>> start DOCUMENT SEGMENT
[tor-commits] [metrics-tasks/master] Use advertised bandwidths
karsten at torproject.org
karsten at torproject.org
Tue Jul 24 10:11:20 UTC 2012
commit cabd3c6397f3fdc7a50efb33b847d73d0e54b703
Author: Sathyanarayanan Gunasekaran <gsathya.ceg at gmail.com>
Date: Sun Jul 22 14:49:14 2012 +0530
Use advertised bandwidths
Parse the server descriptors and find the advertised
bandwidths
---
task-6232/pyentropy.py | 86 ++++++++++++++++++++++++++++++++++-------------
1 files changed, 62 insertions(+), 24 deletions(-)
diff --git a/task-6232/pyentropy.py b/task-6232/pyentropy.py
index 4328f98..448cb44 100644
--- a/task-6232/pyentropy.py
+++ b/task-6232/pyentropy.py
@@ -21,17 +21,21 @@ import os
import pygeoip
import StringIO
import stem.descriptor
-from stem.descriptor.server_descriptor import RelayDescriptor, BridgeDescriptor
-from binascii import b2a_hex, a2b_base64, a2b_hex
+
from optparse import OptionParser
+from binascii import b2a_hex, a2b_base64, a2b_hex
+from stem.descriptor.server_descriptor import RelayDescriptor, BridgeDescriptor
-KEYS = ['r','s','v','w','p','m']
+KEYS = ['r', 's', 'v', 'w','p', 'm']
class Router:
def __init__(self):
self.lines = []
self.nick = None
+ self.digest = None
+ self.hex_digest = None
self.bandwidth = None
+ self.advertised_bw = None
self.flags = None
self.probability = None
self.ip = None
@@ -40,31 +44,50 @@ class Router:
self.as_name = None
self.is_exit = None
self.is_guard = None
-
+
def add(self, key, values):
if key == 'r':
self.nick = values[0]
+ self.digest = values[2]
+ self.hex_digest = b2a_hex(a2b_base64(self.digest+"="))
>> end DOCUMENT SEGMENT
PROBLEM 1:
Answer these questions about the commit:
(a) On what date and time was the commit authored?
(b) How many insertions and deletions does the change summary report?
(c) In the `add` method, which attribute is assigned `values[2]`?
PROBLEM 2: Reproduce the records word for word, starting at the beginning of the records and ending with the line that contains "Ja, ich bin", with both ends included. Leave the pictures out.
>> start PROVIDED ENTRIES
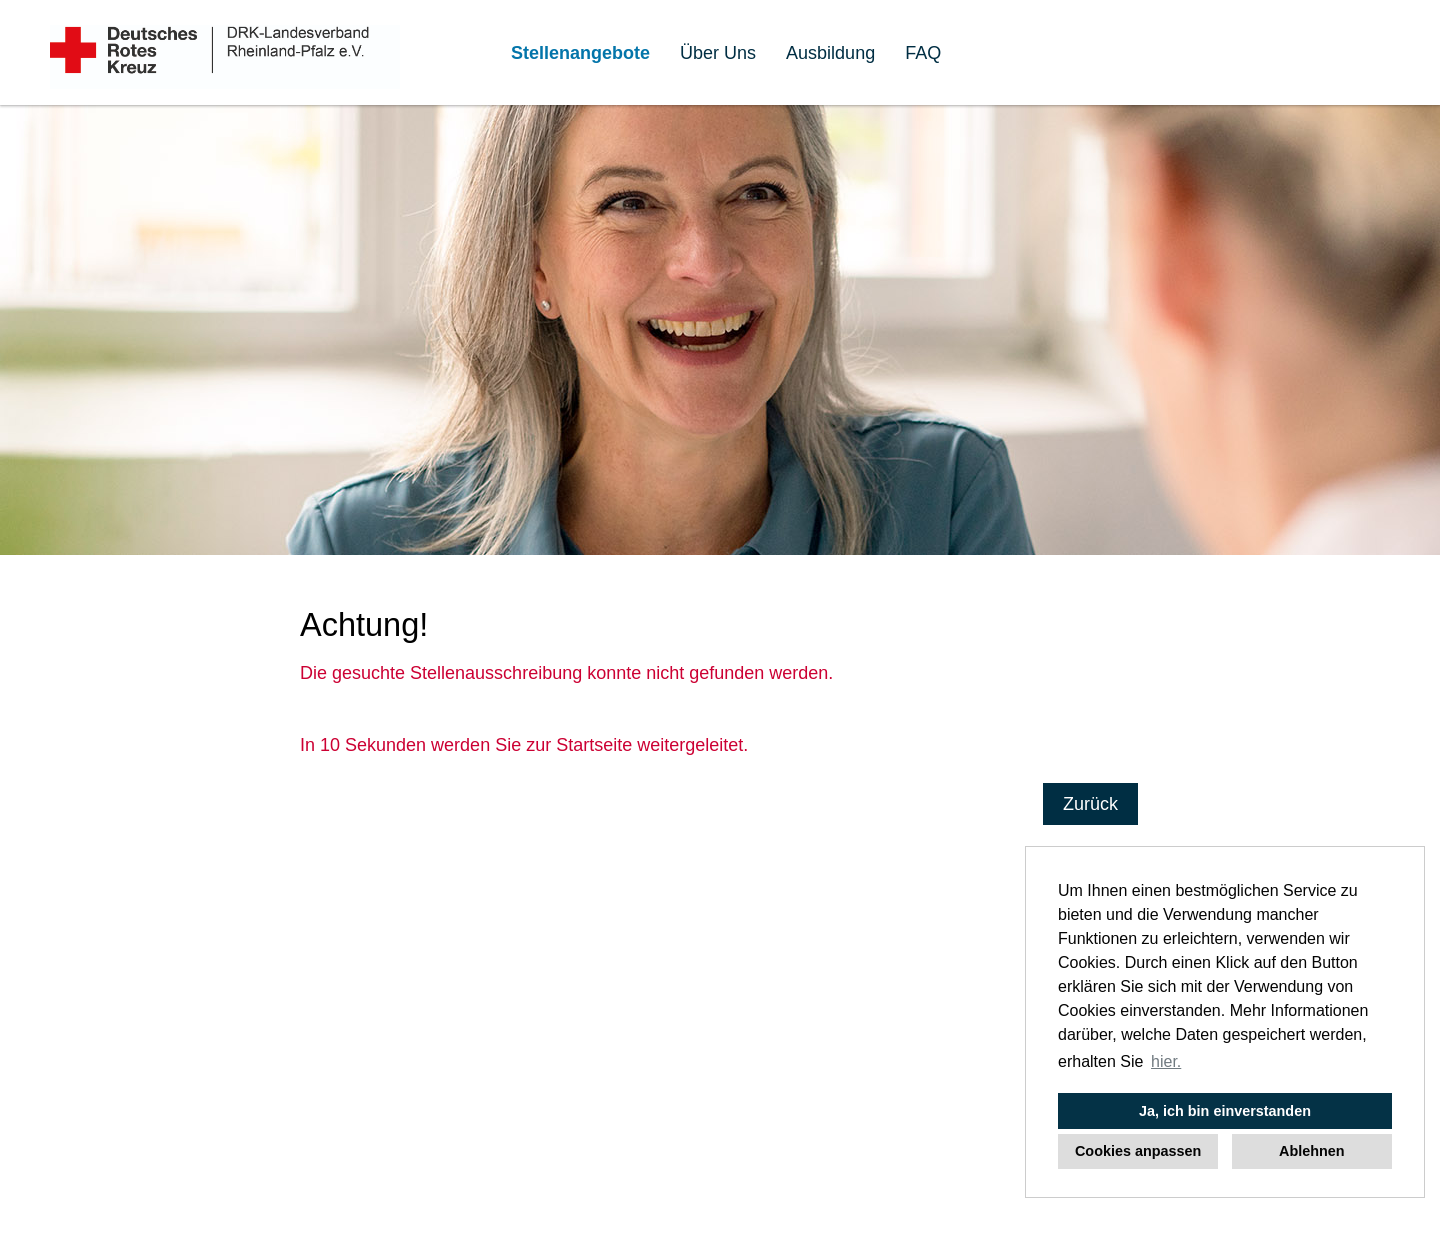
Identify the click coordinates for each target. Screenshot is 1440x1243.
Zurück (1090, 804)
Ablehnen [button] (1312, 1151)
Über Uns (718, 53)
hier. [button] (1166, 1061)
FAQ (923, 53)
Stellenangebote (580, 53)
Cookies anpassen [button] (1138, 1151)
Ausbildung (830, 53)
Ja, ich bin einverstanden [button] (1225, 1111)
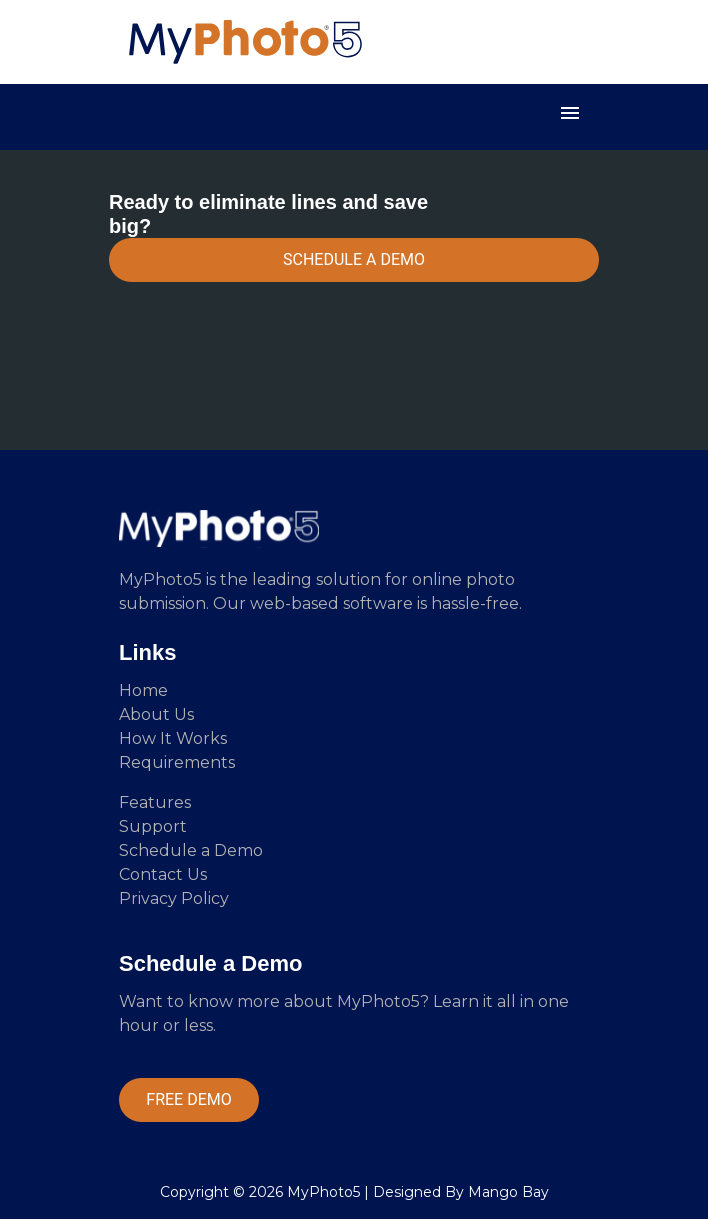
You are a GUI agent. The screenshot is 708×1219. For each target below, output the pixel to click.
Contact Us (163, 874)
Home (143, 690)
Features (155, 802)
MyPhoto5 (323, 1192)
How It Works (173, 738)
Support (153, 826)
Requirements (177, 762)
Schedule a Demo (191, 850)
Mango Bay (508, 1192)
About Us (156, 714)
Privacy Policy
>> end PROVIDED ENTRIES
COMPLETE RESPONSE 1:
(a) Sun Jul 22 14:49:14 2012 +0530
(b) 62 insertions and 24 deletions
(c) `self.digest`

COMPLETE RESPONSE 2:
Identify the click coordinates for each target. Screenshot is 1440x1243.
Zurück (1090, 804)
Ablehnen [button] (1312, 1151)
Über Uns (718, 53)
hier. [button] (1166, 1061)
FAQ (923, 53)
Stellenangebote (580, 53)
Cookies anpassen [button] (1138, 1151)
Ausbildung (830, 53)
Ja, ich bin einverstanden [button] (1225, 1111)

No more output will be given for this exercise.